Sampai akhirnya, Sumarni menjadi sangat prihatin atas nyawa seseorang itu, di kala ia sudah tak memedulikan nyawanya sendiri.

Sesaat kemudian, Sumarni pun merasakan getaran pada lintasan kereta. Sayup-sayup, terdengar pula suara geretakan yang semakin mengencang. Tanpa pikir-pikir, Sumarni lantas berlari kencang menghampiri seseorang itu. Hingga akhirnya, dalam hitungan detik, antara kehidupan dan kematian, ia dengan kekuatan yang tak terkira, berhasil menyerat sesosok tubuh itu sebelum hantaman besi meremukkan tubuhnya.

“Apa yang Ibu lakukan?” tanya Sumarni kemudian.

Lalu di bawah remang-remang cahaya rembulan, Sumarni pun membaca wajah perempuan yang tampak berumur itu, dan ia sadar telah mengenalnya secara sepihak.

Seketika, tangis perempuan itu pun menjadi-jadi, seolah-olah ia baru saja lepas dari maut yang hendak dijemputnya dengan ragu-ragu, sedang kesempatan hidup yang kedua telah memunculkan dilema di dalam hatinya. “Kenapa kau menyelamatkan hidupku? Kenapa?” sergahnya, lantas menangis lepas.

Jiwa Sumarni sontak menjadi dingin. Tubuhnya bergetar. Ia baru sadar telah menyelamatkan hidup seseorang yang juga telah menyelamatkan hidupnya.

“Aku harusnya sudah mati!” seru perempuan itu sambil terisak.

Dengan perasaan yang penuh kekalutan, Sumarni pun merenungi tentang dirinya sendiri. Dan seketika, ia ingin meluapkan keresahan yang sama.

“Aku harusnya sudah mati!” seru perempuan itu lagi.

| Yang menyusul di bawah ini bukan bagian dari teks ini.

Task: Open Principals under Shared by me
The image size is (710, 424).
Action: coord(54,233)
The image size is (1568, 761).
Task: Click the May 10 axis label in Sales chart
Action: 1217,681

Sumarni lalu duduk di samping perempuan itu. Ia lalu merangkul sang perempuan, sembari mengusap-usap lengannya untuk memberikan ketenangan hati, seolah-olah ia lebih tangguh untuk membagikan semangat hidup. “Apa yang terjadi, Bu?”

Perempuan itu tak menjawab. Hanya menangis.

Atas pemahamannya tentang perasaan orang yang berada di puncak keputusasaan atas kehidupan, Sumarni pun menahan diri untuk menyelidik dan menunggu perempuan itu meluruhkan beban hidupnya sendiri.

“Apalah dayaku sebagai perempuan!” keluh perempuan itu kemudian, dengan suara lirih di tengah tangisan yang putus-putus. “Suamiku telah pergi meninggalkan aku! Oh!”

Diam-diam, Sumarni pun merasa sangat bersalah. Ia telah menghancurkan kehidupan seorang perempuan hanya untuk mewujudkan hasrat keperempuanannya. Ia telah merebut belahan jiwa sang perempuan dengan cara yang biadab, dan ia tak akan termaafkan, meski ia telah menanggung derita yang sama.

“Apalah dayaku,” rintih sang perempuan lagi, sambil mengusap-usap sisi perutnya. “Apakah aku tak sempurna  sebagai seorang istri hanya karena rahimku tak juga menghasilkan keturunan?” Ia pun kembali meluruhkan tangisnya. “Oh, betapa malangnya aku!” 

Sumarni pun terenyuh. Ia sadar telah sangat berdosa menerima cinta terlarang dari seorang lelaki yang telah mengkhianati cinta suci istrinya, cinta sang perempuan. Ia pun sadar nyaris melipatgandakan dosa dengan mengakhiri hidupnya sendiri dan hidup bakal anak di dalam rahimnya, ketika sang perempuan malah berputus asa sebab tak kunjung dikaruniai anak.

“Kereta telah membawa suamiku pergi. Ia pasti pergi dengan wanita lain. Oh!” ratap sang perempuan lagi. “Sekarang, aku tak punya siapa-siapa lagi. Dan rasanya, aku lebih baik mati!”

Sumarni pun merangkul sang perempuan erat-erat. Seolah-olah ingin membesarkan harapan hidup perempuan itu, juga menyampaikan maaf atas rasa bersalah yang tak terkira. “Sabar, Bu. Sekarang, Ibu tak sendirian. Sekarang, Ibu bisa tinggal bersamaku,” tawar Sumarni. “Saat ini, aku pun sedang mengandung. Kelak, ketika anakku lahir, Ibu bisa menganggapnya sebagai anak Ibu sendiri.”

Perlahan-lahan, isakan sang perempuan pun semakin mereda.

“Bersabarlah, Bu. Cinta laki-laki memang tak pernah masuk akal. Tapi kita harus tetap mencintai diri kita sendiri,” kata Sumarni, sembari membayangkan seorang lelaki yang baru saja berlalu di balik kereta, meninggalkan ia bersama janji nikah di saat ia akan mempersembahkan seorang anak untuknya, juga meninggalkan seorang perempuan sebagai seorang istri yang tak kunjung menghasilkan anak untuknya.